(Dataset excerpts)
☆ ☆ ☆
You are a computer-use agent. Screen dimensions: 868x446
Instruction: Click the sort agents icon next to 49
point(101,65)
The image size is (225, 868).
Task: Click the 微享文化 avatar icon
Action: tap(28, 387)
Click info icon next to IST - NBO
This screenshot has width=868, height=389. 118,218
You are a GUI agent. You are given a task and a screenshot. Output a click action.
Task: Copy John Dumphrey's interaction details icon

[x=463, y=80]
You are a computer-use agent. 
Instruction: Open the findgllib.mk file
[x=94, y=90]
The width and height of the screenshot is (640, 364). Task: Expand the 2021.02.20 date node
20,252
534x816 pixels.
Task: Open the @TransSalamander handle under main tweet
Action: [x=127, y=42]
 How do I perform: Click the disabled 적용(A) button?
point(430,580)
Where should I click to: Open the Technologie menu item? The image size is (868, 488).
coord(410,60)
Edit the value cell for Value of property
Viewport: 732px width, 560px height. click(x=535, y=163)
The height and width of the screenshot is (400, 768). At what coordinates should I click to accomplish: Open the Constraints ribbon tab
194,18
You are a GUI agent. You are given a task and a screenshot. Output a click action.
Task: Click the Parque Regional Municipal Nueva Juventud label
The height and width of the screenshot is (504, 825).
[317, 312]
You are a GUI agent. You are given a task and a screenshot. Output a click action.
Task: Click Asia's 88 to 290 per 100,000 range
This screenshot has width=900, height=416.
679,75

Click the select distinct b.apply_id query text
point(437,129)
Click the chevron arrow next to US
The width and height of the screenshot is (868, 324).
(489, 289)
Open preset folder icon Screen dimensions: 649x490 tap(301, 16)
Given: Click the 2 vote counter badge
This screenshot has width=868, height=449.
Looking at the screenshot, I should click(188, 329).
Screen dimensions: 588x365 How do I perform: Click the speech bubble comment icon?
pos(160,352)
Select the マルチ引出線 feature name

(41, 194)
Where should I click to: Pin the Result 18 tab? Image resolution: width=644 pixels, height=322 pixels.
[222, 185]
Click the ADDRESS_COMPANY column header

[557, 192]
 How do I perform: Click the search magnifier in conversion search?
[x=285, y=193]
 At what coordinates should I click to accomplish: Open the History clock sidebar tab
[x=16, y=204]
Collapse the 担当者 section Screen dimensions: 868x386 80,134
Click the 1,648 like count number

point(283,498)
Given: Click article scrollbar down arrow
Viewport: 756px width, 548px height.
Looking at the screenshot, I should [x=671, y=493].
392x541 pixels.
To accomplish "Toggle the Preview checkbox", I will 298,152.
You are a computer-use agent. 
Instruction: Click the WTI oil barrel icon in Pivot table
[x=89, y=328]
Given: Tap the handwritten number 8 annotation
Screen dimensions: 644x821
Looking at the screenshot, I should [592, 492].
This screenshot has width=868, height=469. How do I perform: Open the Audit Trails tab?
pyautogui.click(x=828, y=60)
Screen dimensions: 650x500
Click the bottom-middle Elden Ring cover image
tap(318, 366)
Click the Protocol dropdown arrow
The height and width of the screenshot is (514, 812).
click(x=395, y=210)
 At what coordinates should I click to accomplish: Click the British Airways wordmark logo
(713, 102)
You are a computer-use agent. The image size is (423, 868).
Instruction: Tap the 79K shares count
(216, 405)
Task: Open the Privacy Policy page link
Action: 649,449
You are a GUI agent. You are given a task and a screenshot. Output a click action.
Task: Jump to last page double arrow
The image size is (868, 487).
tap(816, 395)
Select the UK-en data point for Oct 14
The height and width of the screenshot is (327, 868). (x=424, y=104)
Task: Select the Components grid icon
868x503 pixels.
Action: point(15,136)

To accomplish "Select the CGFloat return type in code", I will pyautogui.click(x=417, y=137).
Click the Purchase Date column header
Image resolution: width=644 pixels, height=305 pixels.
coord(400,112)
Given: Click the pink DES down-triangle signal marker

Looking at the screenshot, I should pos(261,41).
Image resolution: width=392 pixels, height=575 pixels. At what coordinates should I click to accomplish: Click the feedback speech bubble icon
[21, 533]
☆ ☆ ☆
§ EXERCISE INSTRUCTIONS
Which lines of the data include the string "will"? Copy each of them.

§ RESPONSE AREA
To accomplish "Toggle the Preview checkbox", I will 298,152.
To accomplish "Select the CGFloat return type in code", I will pyautogui.click(x=417, y=137).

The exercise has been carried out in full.